Las manzanas situadas al norte son edificios típicos de la Escuela Perret o representativos de una cierta racionalidad monumental. Fueron reconstruidos por Jacques Poirrier, Henri Daigue, Robert Royon, Cambre, Otello Zavaroni, Jean Louvet, René Dechenaud, André Lenoble, Jacques Neuville, Pierre Lebourgeois, Jacques Lamy, Cazaneuve, Boutet de Monzel.

Las manzanas situadas al sur son inmuebles característicos del regionalismo escueto buscado por los arquitectos havreses para la isla Saint-François. Fueron realizadas por W. King Lee, Rapson van der Meulen, Pierre-André Jouan, Passini, Alexandre Franche, Noël Boucher, Henri Vernot, Pierre Le Bourgeois.

Estos frentes edificados al norte y al sur de la dársena contrastan con las operaciones posteriores a la reconstrucción situadas al este y al oeste.

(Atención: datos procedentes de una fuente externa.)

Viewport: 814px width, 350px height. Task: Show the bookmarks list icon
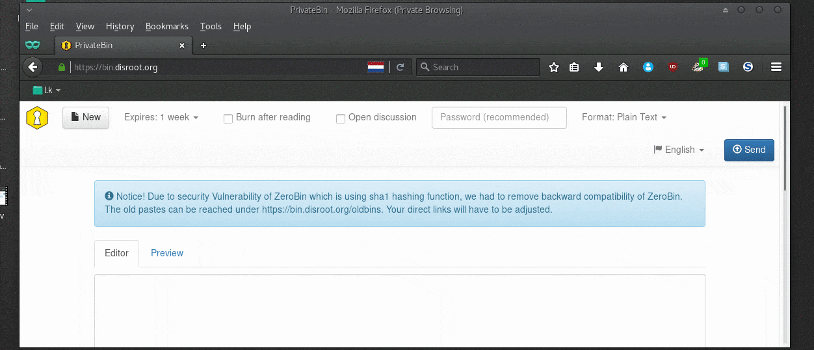coord(574,67)
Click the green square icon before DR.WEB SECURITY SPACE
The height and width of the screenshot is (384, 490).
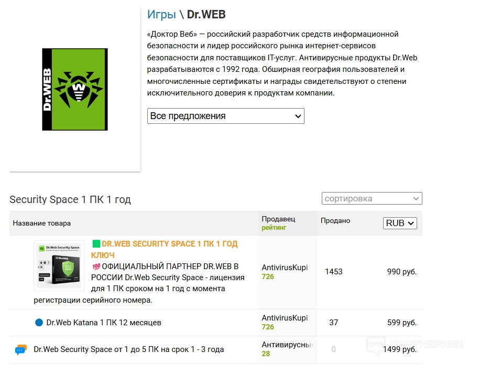(96, 243)
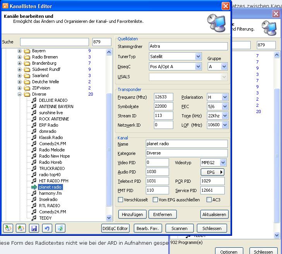Click the Deutsche Welle folder icon

[27, 82]
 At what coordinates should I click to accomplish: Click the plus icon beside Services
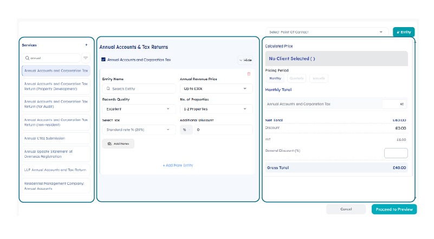[86, 45]
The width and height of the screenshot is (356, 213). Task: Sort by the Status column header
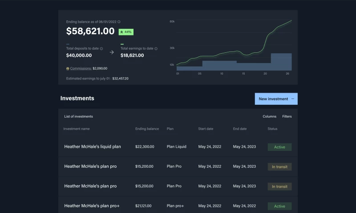point(272,129)
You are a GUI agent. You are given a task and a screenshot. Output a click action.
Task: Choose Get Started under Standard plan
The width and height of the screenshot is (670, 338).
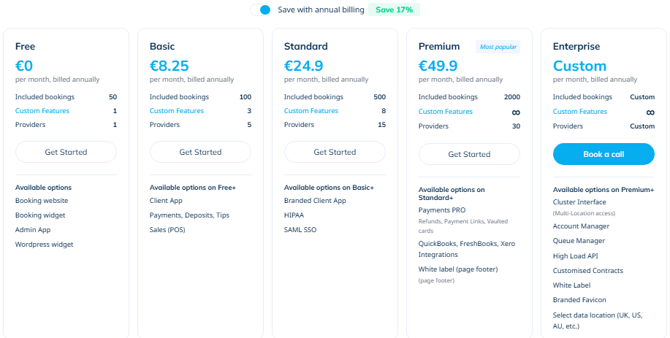coord(335,152)
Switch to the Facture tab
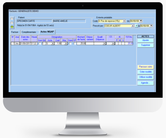Screen dimensions: 166x138 [15, 32]
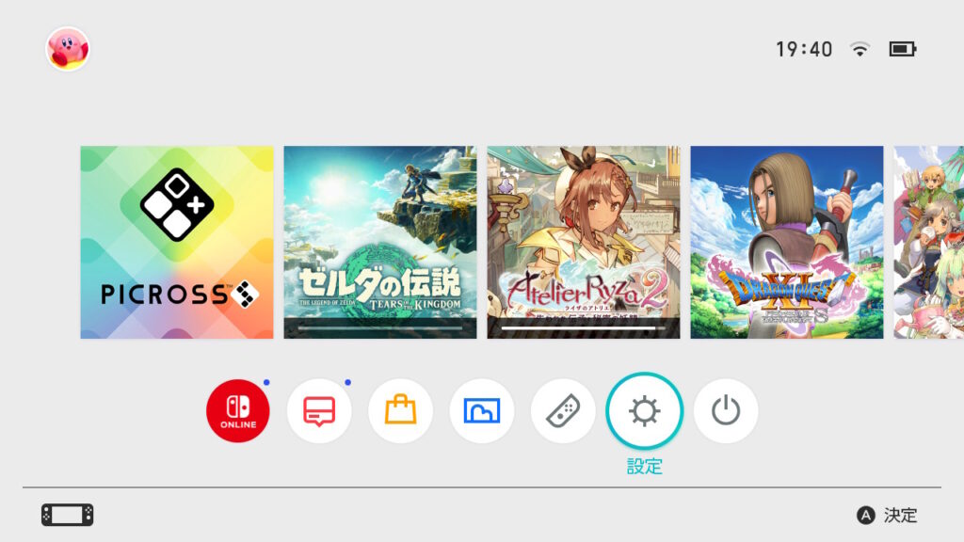This screenshot has width=964, height=542.
Task: Launch the Atelier Ryza 2 game tile
Action: pyautogui.click(x=584, y=242)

A pesar del carácter muy diverso de los edificios que la rodean, la dársena del Comercio constituye un espacio urbano coherente. Ofrece a estas arquitecturas dispares el marco tranquilo de un gran rectángulo de agua, que las referencias marítimas de la Maison de la Culture de Oscar Niemeyer y la elegante pasarela metálica de Guillaume Gillet, refuerzan oportunamente.